Against competition from New Zealand’s leading print companies, Logan Print won three Awards, all in the labels category. Its two Gold Medals were for matching lid and tub in-mould labels for Weiss Sorbet, and an in-mould lid label for a two-litre tub of Tip Top Vanilla Ice Cream which was resistant to heat, cold, moisture and scratching.

Both jobs were sheet-fed offset printed in six colours on polypropylene film.

Logan Print General Manager Matt Logan says overcoming the special challenges the jobs presented was down to extensive analysis of international techniques followed by focused investment in plant.

“Through a long research and development programme we have developed specific tooling and equipment modifications t optimise the cutting accuracy on these substrates. This is necessary to enable the users’ robotics to apply the labels precisely during the moulding process.

“The accuracy has to be precise. The Gold entries (Tip Top and Weiss) were printed on very light voided polypropylene film which compresses during cutting, causing size and shape variations.

“On the Weiss sorbet label for example, the tub label was die-cut with eight butt joins to provide a continuous 360-degree seamless print on the moulded pack.”

Mr Logan said he thought the entries gaining Gold Awards probably won the judges’ approval because their quality of photographic offset print reproduction was technically-difficult to achieve on such substrates.

“Other print processes tend to approach the substrate with coarse screening and have dot gain issues that can affect the finer nuances of the photographic images. Printing very fine screen dots and strong solids simultaneously on such a challenging substrate may have been deemed highly-demanding,” he said.

The Pride In Print success has had marketing spin-off for the company – which works to a Vision Statement of “guaranteed Gold Medal performance” — helping improve and consolidate its relationship with its customers.

“As the in-mould labels were presented on the finished packs we had to request permission from the brand owner and have the entries supplied from the moulder. So there was a high awareness of the Awards by our greater supply line and the results were much anticipated.
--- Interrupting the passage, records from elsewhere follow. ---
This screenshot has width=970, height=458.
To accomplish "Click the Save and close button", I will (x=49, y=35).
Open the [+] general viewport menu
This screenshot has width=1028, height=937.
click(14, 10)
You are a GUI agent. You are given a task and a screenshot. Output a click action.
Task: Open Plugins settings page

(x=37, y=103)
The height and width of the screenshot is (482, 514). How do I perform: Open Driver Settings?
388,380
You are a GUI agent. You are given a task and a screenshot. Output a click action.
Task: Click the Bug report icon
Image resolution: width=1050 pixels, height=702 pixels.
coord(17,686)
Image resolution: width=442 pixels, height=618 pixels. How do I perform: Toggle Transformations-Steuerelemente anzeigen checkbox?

“It confirmed to all involved that the brands are being marketed to a very high standard,” said Mr Logan.

He added that the Pride In Print concept plays a very important role by giving NZ printers an opportunity to benchmark their best efforts against others.

“The marketing/PR opportunities following a win are hard to emulate any other way. While I wouldn’t expect any printer to directly increase sales from an Award success, for genuinely quality-orientated businesses, Golds from Pride In Print must support their customers’ perceptions of quality.”

To top off the Pride In Print success, Logans also won a Highly Commended Award for a label for DB Amstel Light Beer, printed in five colours to Amstel international standards, with a combination of opaque and transparent inks on metallic linen-embossed label-grade paper.

Logan Print has entered the Pride In Print Awards for the past three years, for a total of four Golds and four Highly Commended Awards.

Known colloquially as “Logans”, the company’s 35 staff are based 100 metres from the Pacific high-tide mark in Gisborne in what is described as a “very funky, bright two-storey premises, fully climate-controlled”.

Working to a strategy of looking for innovation and high value, Logans trains all its our own staff, with a policy of finding the best raw talent and teaching them what they need to know.

The company specialises in sheet-fed label printing for patch glue applications (such as beer bottles), wrap-around labels (such as cans and jars) and in-mould (such as plastic dairy containers).

On the drawing board for 2006 is a new six-colour press and architectural bulk store.